Problem details — Each record that follows should be repeated exactly, minus any images.

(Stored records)

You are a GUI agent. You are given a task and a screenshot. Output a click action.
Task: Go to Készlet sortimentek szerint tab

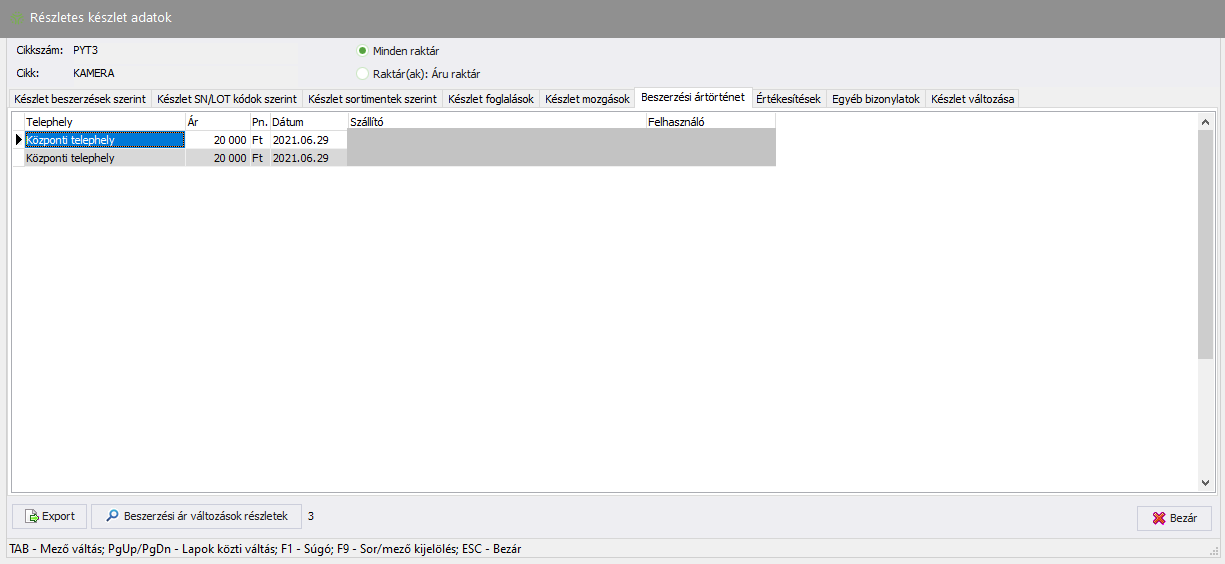click(x=372, y=99)
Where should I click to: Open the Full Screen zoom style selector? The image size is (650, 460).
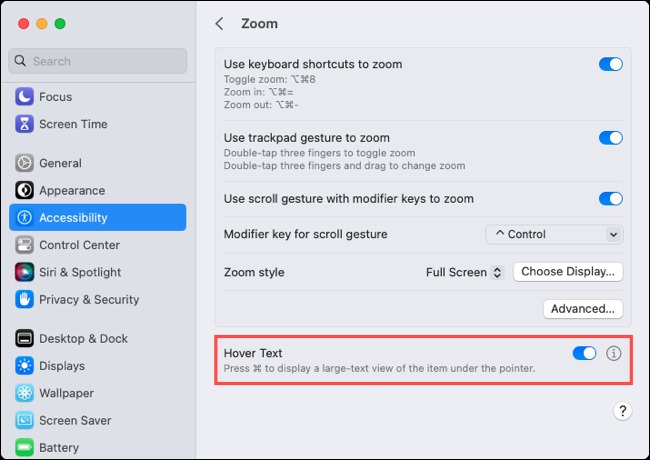pos(465,272)
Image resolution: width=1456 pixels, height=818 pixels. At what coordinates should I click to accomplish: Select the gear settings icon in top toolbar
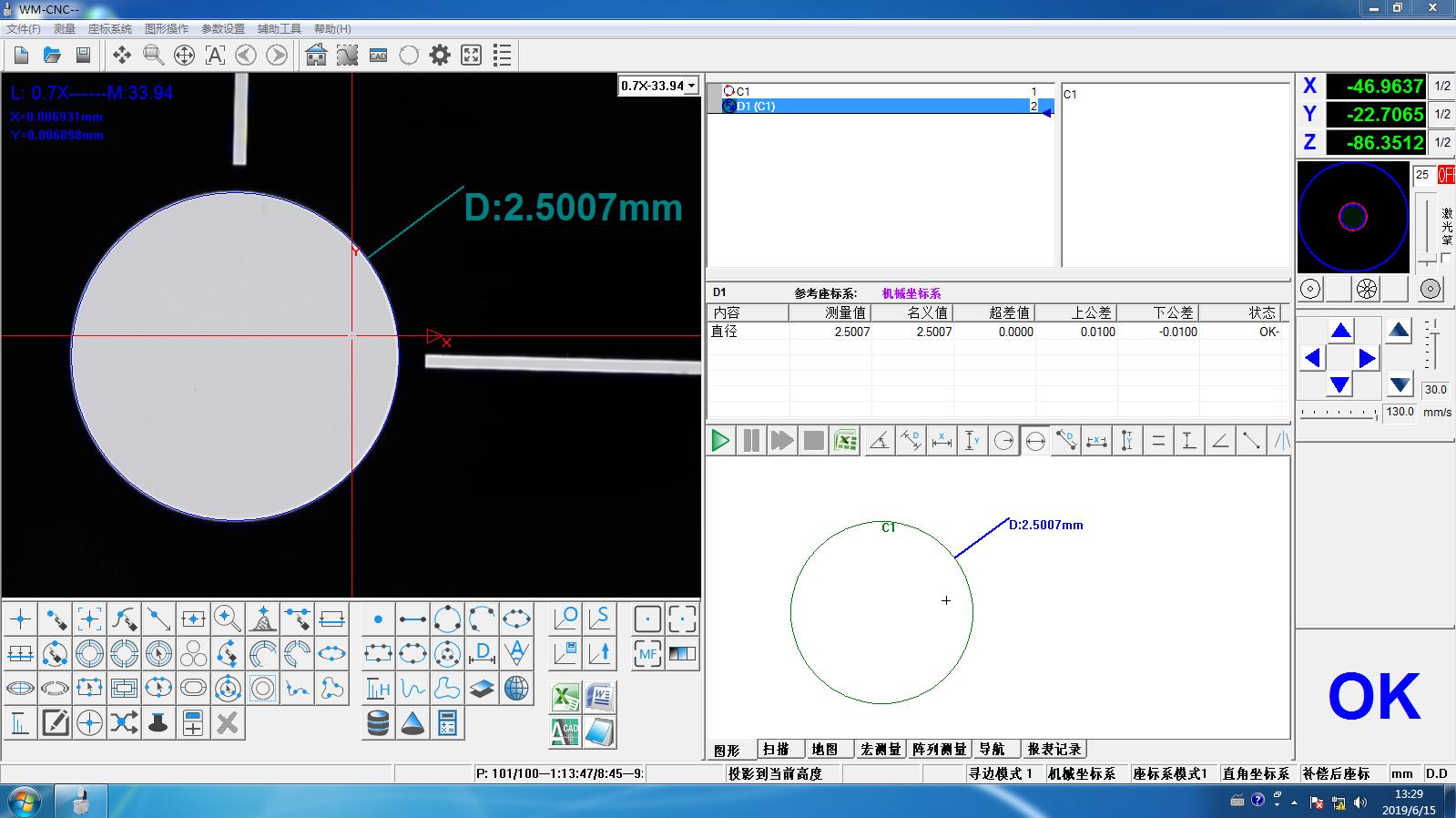tap(440, 55)
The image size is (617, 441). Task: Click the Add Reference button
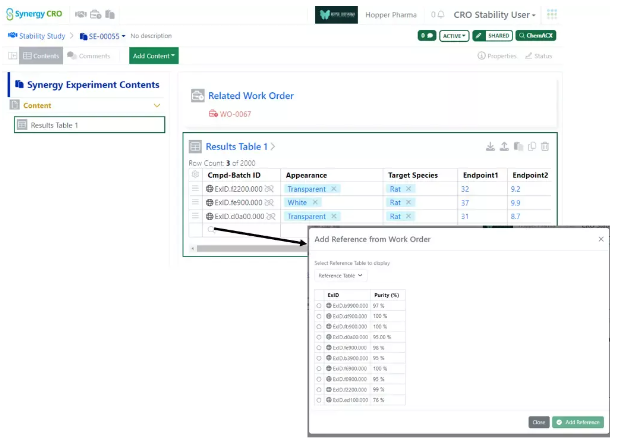coord(578,423)
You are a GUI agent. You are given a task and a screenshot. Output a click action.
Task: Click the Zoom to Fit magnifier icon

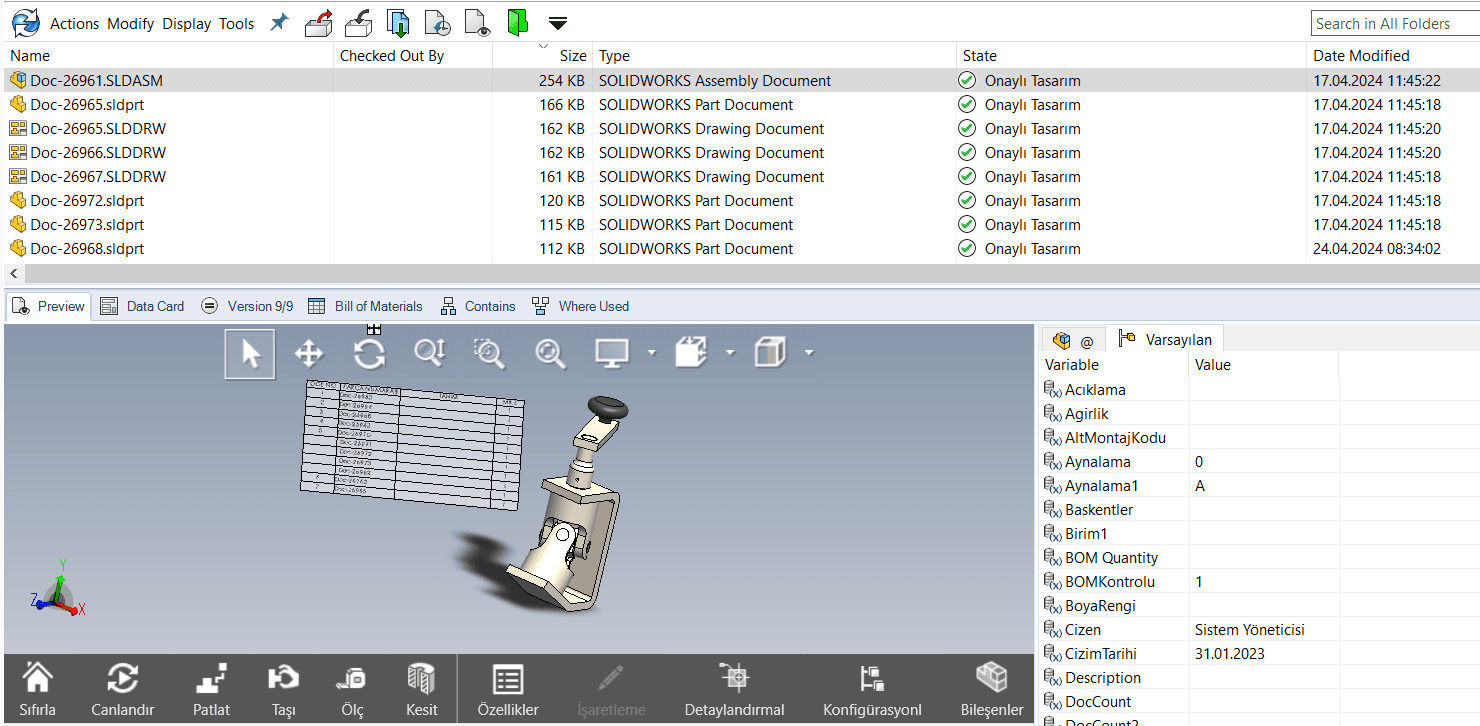[550, 353]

Reply —
You are a GUI agent. You are given a task and a screenshot. Output a click action.
Task: Go to Készlet sortimentek szerint tab

click(x=372, y=99)
Where should I click to: Open the Full Screen zoom style selector? The image size is (650, 460).
pos(465,272)
Image resolution: width=1456 pixels, height=818 pixels. At what coordinates should I click to accomplish: Select the gear settings icon in top toolbar
tap(440, 55)
The image size is (617, 441). Task: Click the Add Reference button
coord(578,423)
You are a GUI agent. You are given a task and a screenshot. Output a click action.
Task: Click the Zoom to Fit magnifier icon

[550, 353]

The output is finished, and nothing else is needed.